Case ID: cal_45/html/0594-01.html
Source: Caselaw Access Project
Author: {"author": "By the Court, Belcher, J.:", "license": "Public Domain", "url": "https://static.case.law/"}
Date Created: 2024-08-24T03:29:51.129683

[No. 3,403.]
    LOUIS M. WARDEN v. W. J. MARCUS, Administrator of the Estate of E. A. SMITH, Deceased.
    Question oe Settlement oe Partnership Aeeairs. — If a partner sells Ms interest in the partnership property to his copartner, hut there is a dispute whether the sale included a settlement of the partnership accounts, and in an action brought for their settlement, the issue as to whether such sale included such settlement is submitted to a jury, the jury, in determining it, cannot take into consideration the amount which the purchasing partner paid his copartner, or the amount which he sold the purchased property for.
    Appeal from the District Court of the First Judicial District, County of San Luis Obispo.
    The jury found that there had been no settlement of the partnership accounts, and the defendant appealed from the judgment and from an order denying a new trial.
    The other facts are stated in the opinion.
    
      
      William J. Graves and A. A. Oglesby, for Appellant.
    The instruction to the jury is an attempt to have the jury decide the question of an unconditional sale by Smith to Warden by the reasonableness or unreasonableness of the bargain.
    The question was not whether the bargain was a hard or favorable one for Warden, but it was this: Did the parties agree to, and consummate a sale and purchase? Did their minds meet? And if they did, then was any such condition annexed to the contract as is alleged by the plaintiff?
    How, the matters which were committed to the jury, taken separately or altogether, constitute no test, nor do they throw any light, in a proper legal sense, on either of these inquiries.
    
      Walter Murray and M. B. Harrison, for Respondent.
   By the Court, Belcher, J.:

This action was brought against the defendant as administrator of the estate of one Smith to settle the affairs of a partnership which had existed between the plaintiff and Smith, in the purchase and raising of sheep.

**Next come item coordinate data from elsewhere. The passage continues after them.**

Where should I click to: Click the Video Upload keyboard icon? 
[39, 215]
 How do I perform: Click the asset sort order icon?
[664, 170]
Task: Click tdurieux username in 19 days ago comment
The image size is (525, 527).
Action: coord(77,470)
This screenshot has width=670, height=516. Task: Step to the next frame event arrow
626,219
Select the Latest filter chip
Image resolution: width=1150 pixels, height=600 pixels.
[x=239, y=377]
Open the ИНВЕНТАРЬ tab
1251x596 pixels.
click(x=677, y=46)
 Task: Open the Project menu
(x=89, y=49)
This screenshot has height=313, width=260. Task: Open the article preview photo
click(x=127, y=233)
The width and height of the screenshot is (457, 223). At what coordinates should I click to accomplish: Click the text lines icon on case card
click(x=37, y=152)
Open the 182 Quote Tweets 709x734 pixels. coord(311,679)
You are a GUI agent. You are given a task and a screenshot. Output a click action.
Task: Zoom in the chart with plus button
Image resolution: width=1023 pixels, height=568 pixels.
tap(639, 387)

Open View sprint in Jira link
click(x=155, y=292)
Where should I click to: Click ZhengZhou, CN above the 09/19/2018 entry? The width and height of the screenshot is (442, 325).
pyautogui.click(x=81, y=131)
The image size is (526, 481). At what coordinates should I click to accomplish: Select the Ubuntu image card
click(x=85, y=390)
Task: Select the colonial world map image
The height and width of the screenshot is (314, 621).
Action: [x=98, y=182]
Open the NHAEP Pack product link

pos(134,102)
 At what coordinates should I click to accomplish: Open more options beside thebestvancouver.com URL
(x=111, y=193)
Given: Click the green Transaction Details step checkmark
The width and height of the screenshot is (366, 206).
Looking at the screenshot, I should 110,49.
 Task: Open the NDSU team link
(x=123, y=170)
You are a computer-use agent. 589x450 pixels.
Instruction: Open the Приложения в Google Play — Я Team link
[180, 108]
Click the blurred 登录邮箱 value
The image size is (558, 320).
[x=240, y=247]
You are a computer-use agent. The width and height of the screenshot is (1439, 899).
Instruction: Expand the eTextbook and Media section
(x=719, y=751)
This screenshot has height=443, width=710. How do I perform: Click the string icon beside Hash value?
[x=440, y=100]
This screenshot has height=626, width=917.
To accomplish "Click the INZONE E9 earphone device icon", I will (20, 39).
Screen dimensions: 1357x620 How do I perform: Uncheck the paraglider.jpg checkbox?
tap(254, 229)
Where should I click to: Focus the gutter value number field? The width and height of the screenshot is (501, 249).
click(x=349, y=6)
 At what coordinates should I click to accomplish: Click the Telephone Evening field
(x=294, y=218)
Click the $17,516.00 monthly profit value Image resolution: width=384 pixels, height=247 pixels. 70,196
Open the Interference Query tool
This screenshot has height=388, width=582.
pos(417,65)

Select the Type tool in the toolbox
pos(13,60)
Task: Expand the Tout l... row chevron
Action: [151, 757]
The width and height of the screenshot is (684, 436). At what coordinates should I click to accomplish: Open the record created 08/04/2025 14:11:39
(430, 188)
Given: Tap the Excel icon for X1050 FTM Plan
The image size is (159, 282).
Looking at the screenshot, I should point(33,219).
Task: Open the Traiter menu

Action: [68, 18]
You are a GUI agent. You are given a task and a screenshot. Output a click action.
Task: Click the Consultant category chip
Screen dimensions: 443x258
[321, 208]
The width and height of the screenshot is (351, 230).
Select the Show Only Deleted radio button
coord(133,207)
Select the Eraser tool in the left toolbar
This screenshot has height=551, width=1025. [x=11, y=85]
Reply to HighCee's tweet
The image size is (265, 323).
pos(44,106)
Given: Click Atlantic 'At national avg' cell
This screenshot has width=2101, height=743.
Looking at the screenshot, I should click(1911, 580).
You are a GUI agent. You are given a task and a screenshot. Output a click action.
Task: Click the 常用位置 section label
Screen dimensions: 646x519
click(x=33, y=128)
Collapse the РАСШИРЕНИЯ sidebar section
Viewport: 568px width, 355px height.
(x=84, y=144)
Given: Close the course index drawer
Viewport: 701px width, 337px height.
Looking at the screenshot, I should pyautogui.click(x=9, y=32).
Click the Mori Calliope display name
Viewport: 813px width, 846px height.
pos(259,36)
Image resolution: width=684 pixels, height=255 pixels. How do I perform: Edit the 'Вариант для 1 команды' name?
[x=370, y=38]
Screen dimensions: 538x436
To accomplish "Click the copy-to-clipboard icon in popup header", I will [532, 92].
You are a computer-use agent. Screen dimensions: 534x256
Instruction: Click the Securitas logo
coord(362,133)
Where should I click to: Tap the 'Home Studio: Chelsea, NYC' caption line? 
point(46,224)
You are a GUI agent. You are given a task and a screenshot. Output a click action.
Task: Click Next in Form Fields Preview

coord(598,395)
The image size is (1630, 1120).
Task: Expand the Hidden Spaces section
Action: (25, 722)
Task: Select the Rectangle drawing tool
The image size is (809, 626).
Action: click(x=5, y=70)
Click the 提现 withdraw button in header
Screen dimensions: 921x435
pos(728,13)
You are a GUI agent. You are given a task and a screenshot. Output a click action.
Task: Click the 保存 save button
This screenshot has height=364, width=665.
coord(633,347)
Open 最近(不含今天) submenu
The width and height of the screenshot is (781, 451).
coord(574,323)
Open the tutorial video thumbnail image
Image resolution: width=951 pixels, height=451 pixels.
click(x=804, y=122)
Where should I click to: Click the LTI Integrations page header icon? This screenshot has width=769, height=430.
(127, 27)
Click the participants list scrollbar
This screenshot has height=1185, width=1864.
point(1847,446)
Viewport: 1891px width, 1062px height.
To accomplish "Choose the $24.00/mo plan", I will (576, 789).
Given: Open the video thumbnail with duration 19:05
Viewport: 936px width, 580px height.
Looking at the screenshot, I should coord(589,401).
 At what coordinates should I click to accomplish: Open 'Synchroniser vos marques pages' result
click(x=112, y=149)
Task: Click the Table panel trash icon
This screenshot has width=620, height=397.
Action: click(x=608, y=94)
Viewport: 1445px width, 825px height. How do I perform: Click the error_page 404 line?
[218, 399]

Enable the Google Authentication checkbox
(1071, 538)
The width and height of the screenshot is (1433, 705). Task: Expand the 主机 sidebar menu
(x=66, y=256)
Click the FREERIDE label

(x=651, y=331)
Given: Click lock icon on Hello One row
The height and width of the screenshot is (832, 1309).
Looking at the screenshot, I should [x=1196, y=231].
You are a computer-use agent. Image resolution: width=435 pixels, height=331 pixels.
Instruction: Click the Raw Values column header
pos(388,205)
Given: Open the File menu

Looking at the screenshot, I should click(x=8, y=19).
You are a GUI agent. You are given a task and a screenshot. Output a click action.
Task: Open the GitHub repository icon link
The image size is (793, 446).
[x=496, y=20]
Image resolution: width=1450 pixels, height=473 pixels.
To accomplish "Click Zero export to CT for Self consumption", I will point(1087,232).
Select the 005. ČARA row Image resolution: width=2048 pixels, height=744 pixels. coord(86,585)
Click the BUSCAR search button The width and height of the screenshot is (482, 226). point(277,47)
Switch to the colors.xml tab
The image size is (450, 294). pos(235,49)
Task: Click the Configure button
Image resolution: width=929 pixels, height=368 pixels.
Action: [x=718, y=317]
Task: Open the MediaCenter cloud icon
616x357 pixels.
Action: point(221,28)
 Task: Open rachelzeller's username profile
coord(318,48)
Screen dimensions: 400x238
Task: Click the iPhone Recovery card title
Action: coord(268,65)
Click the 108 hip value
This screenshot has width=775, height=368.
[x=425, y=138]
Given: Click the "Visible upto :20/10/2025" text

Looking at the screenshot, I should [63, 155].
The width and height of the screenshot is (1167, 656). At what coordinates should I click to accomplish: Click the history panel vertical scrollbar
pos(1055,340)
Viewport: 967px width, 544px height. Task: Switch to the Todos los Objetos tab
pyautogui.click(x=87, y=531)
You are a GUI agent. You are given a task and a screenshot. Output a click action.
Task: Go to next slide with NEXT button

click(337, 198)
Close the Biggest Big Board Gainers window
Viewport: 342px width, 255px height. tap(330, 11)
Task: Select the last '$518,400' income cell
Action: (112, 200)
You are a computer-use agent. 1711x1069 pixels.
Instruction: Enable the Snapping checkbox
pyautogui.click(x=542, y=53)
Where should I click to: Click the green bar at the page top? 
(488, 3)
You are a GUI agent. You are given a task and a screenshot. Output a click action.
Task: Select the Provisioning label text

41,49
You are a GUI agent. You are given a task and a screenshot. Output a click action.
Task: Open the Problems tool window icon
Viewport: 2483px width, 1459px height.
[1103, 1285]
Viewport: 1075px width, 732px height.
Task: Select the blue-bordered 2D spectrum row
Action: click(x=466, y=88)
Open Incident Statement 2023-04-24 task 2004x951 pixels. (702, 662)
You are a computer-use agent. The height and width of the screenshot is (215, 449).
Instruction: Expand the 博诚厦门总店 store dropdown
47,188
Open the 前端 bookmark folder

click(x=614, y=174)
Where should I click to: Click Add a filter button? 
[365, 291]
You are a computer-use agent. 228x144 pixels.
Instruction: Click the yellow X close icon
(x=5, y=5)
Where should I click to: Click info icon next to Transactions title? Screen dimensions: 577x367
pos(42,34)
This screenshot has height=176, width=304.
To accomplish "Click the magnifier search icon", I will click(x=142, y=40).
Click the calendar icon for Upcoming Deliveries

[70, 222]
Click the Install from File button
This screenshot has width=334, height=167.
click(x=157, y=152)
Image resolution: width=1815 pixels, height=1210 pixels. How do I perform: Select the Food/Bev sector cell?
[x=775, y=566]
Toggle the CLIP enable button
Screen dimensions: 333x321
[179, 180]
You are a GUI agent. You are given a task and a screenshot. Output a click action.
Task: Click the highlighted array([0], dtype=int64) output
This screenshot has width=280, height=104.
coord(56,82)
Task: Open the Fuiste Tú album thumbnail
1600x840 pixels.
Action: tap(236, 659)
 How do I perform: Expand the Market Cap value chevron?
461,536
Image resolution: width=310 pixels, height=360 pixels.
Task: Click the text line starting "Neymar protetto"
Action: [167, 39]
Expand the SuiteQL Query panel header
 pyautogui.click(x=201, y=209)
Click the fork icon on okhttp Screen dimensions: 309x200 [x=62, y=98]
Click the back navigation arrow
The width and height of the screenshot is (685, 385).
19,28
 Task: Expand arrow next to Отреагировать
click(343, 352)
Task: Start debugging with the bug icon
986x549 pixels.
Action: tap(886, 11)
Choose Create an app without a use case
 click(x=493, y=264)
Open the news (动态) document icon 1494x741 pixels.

It was admitted by both parties that Smith, in his lifetime, sold to the plaintiff all his interest in the partnership property for an agreed price to be thereafter paid, but it was claimed by the plaintiff that the partnership affairs remained unsettled, and that there was due to him from the estate a considerable sum of money over and above the balance of purchase money which was still unpaid. The defendant, on the other hand, claimed that the partnership affairs were all settled and adjusted at the time of the sale by Smith to the plaintiff, and that Smith was to receive the sum named as purchase money as the value of his interest in the property after final settlement* There was no substantial conflict as to the sum which the plaintiff was to pay Smith for his interest, nor as to the amount of the sums which he had in fact paid.

Special issues were submitted to a jury to determine whether the sale by Smith of all his right, title, and interest in the partnership property to the plaintiff was intended by the parties and agreed to be a final settlement of the copartnership; and what amount, if any, of the purchase money still remained unpaid.

In determining the first issue the Court, at the request of the plaintiff, instructed the jury in effect that they might take into consideration, among other things, the amount paid for the property and the amount for which the plaintiff at the time, or shortly afterwards, sold the same or any portion of it.

This was clearly erroneous. According to the plaintiff’s testimony he and Smith had tried to settle their accounts on two occasions before the sale, and failed. At the first trial each party claimed that the other was indebted to him. At the second trial he thinks Smith “ came to the conclusion that he owed me something, about one hundred dollars,” but, he adds, “ we got confused and humbugged up and concluded that if he owed me or I owed him it was not much.” This being the condition of the accounts, as understood at the time of the sale, it is manifest that the prices at which the property was bought and afterwards sold by the plaintiff could have no legitimate tendency to show that the sale was not intended by the parties to operate as a complete and final settlement of all their partnership affairs.

The other points need not be considered, as they will probably not arise on a new trial.

We see no reason why the complaint is not sufficient for all the purposes of the action, but if objection is made to it the plaintiff" ought to be permitted to amend if he desires to do so.

Judgment and order reversed and cause remanded for a new trial.